Welcome to the age of fake news and fallacies. A serious debate is in order on whatever has happened to true, credible information, how to produce it again, and how to find it online. Information is no longer a high-class product created by high-class specialists. We all seem to know this, and yet one can’t emphasize it too much that the information acquired online needs to be checked against many sources. We must learn to tell compelling ideas from hard facts and bear in mind that online content is often packed with emotions, deliberately manipulated and influenced by the clashing interests of multiple parties. Just as we have learned to separate the waste we generate as consumers, we should also learn to sort information into true and false.

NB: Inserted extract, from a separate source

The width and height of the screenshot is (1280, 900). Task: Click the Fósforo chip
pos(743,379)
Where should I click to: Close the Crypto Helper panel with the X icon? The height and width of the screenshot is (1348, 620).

Mistake 7. Keeping the phone off and evading people 

PR media occasionally publish lists of the spokespeople who are most inaccessible, to put it mildly. For the sake of good relations with journalists and to make sure that the brand we support appears in desired contexts, we should also be giving. Be responsive and polite. You have every right to be unaware of certain facts some of the time and even feel that you have nothing to say. What you cannot do is to shun people, ignore requests for a response or a comment, or disrespect your partner. Avoiding journalists will come back to haunt you sooner or later. If not in this job, then in the next. After all, aren’t we the ones who should know best how good reputation is made.

Mistake 8. Forgetting who your experts and influencers are 

Getting experts and influencers on board may be invaluable. They can bolster your brand by coalescing a community of the right people around it. Expert testimonials in your publications and press releases may boost your credibility. There is much to be gained from good collaboration with an opinion leader or influencerwho commands a large following on Instagram or Youtube. The big names and heroes of the mass audience rule the web. Don’t forget how powerful they are in today’s world.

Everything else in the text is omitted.